Ott, a representative of the US Coast Guard in International Port Security Programme, said NIMASA had taken laudable steps to improve Nigeria’s compliance with the International Ship and Port Security (ISPS) code.
“You do have a really great team here. They were very helpful. I thank them for their frank and open discussion in allowing us to give them our observations. Hopefully, they can take whatever we have given them to heart and start working on them right away,” she said.

She, however, urged greater vigilance in terms of access to the ISPS zones at the ports.
“It’s very important that you know in your port facilities who is gaining access and they are authorised to be there before they go through those gates of the ISPS zone, ”Ott stated.

“You also need to be consistent with the proficiencies of all the security personnel in holding people accountable that are coming through those port facilities.

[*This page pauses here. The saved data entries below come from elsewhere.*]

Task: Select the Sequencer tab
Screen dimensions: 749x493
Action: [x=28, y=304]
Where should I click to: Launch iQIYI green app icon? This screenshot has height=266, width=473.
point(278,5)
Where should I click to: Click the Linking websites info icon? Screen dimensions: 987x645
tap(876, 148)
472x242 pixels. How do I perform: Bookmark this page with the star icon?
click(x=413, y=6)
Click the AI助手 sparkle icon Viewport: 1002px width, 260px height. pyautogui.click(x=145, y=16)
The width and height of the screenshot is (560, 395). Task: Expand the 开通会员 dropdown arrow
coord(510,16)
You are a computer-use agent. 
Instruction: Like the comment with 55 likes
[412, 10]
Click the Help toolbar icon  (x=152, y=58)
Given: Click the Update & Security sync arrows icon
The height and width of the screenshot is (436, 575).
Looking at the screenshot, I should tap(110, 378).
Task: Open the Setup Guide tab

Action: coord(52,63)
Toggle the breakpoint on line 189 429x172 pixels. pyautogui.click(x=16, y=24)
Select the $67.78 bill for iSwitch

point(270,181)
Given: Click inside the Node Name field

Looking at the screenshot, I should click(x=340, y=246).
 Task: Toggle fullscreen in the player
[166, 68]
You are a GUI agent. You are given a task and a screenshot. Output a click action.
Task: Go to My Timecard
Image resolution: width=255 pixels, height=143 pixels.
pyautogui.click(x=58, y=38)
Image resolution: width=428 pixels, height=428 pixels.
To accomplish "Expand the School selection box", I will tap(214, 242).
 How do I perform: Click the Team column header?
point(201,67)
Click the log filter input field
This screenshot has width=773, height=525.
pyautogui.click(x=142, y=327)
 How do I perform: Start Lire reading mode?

We already had a very good discussion with NIMASA, ”she added.
Responding, the DG of NIMASA, Peterside, said the country had made significant progress in addressing the issue of access control around the port areas.

Peterside, who spoke through NIMASA’s Executive Director, Finance and Administration, Bashir Jamoh, said: “The issue of access control is one of the paramount areas. The access road, access control, those are very important areas. Similarly, on access control, we just introduced stickers to the ports. We started implementing it early this month.”

He said the federal government had taken measures in partnership with the private sector to ensure that all port facilities in Nigeria were easily accessed.

He said NIMASA had recorded steady progress in its implementation of the ISPS Code, stressing that Nigeria has moved from implementation to enforcement.

He told the US Coast Guard team, “The issues you mentioned, we are dealing with them. One of the things we have introduced is training. We are aware that some of the facilities have these issues. Right now, most of them are going into biometric access control, which you observed in some of the terminals, like MRS, Five Star Logistics, etc.
“We would do more in training and continuous visit to these facilities and create better awareness for them to implement effective access control strategies. We will be consistent in the things we do because we have our executive management’s buy-in and support to do our job.

“In fact, we have gone from just implementation to enforcement, where after several engagements and if facilities do not comply with those required standards, we start to sanction them and even get them shut down.”
The United States Coast Guard is Nigeria’s peer review partner towards ISIS Code implementation compliance. They regularly visit Nigeria to monitor implementation of the ISPS in Nigeria.